Originally Posted by Revenga:
“Yeah, I know that's the "reason", but I really don't buy it at all.
Wilf was heroic. He was more than prepared to die in the fight, even at the end he told the Doctor to leave him, and he WOULD have died. The Doctor had a crisis about it even though he'd survive, albeit in a new form.”
There are two ways of looking at this I can see. From one perspective we are told how it feels within the fictional universe. Like it or not, they're the rules as they're told to us. It is stated that it is like a new man saunters off.

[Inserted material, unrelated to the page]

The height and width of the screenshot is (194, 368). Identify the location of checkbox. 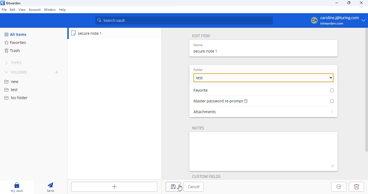
(332, 101).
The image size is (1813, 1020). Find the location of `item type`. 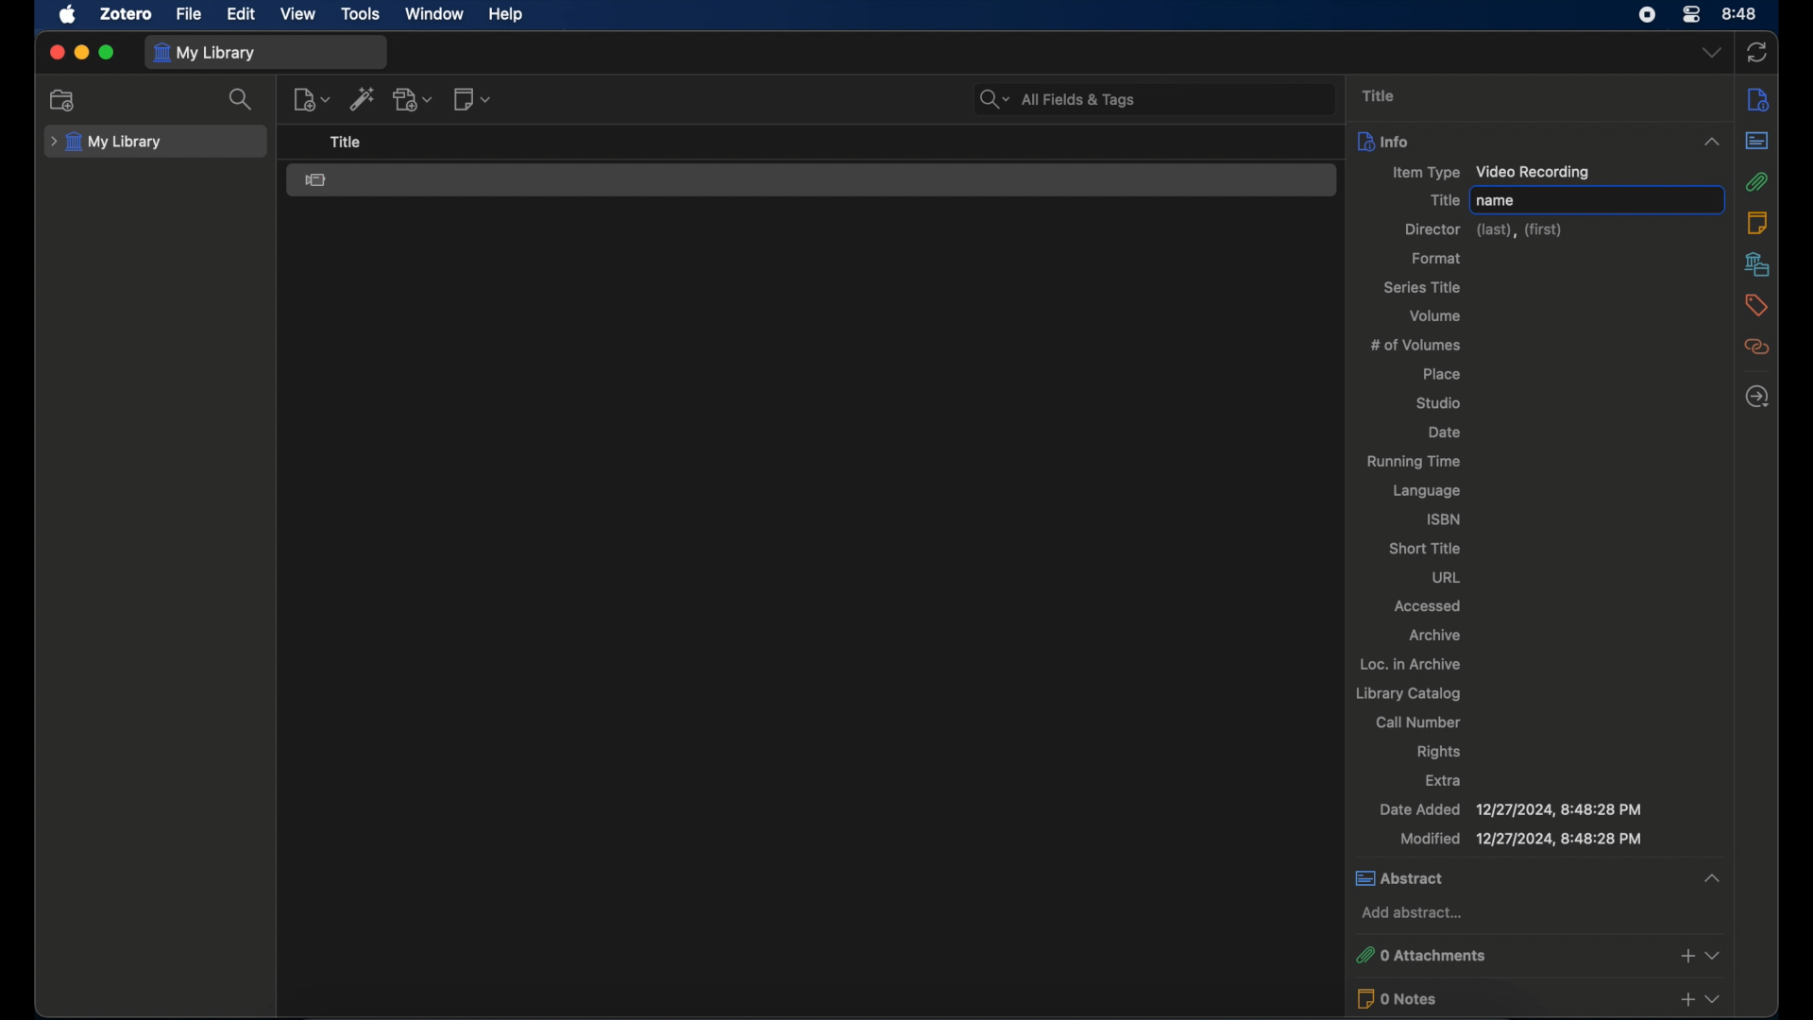

item type is located at coordinates (1489, 173).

The other, more interesting for me, view is looking at how memory work. Most people think memory is like a recording that gets played back. Actually, research has shown that memory is far more like a simulation, a recreation, of certain 'key facts' interpreted with the current mental state as a background. This is why, when you remember yourself thinking things as a child, they sound far more 'adult' than you could have possibly been at that time. This can also be seen in people who have lost use of certain areas of V2 (secondary visual cortex) through strokes, head trauma, etc. Complex concepts like faces are recognised by specific, specialised areas of V2 and when these are knocked out the person cannot remember faces any more. The memory traces are stored elsewhere, but without the bit of the brain to simulate what's in those traces the memory is effectively gone.
Imagine a dramatic shift of personality then; suddenly those memories of being Ten, once you're Eleven, sound like being Eleven doing things that look inexplicable to your new personality. You'd think of them differently, and remember them differently. This more than justifies, to me, the idea of regeneration being like your existing self dying. It is far more realistic to me than the idea of just carrying on.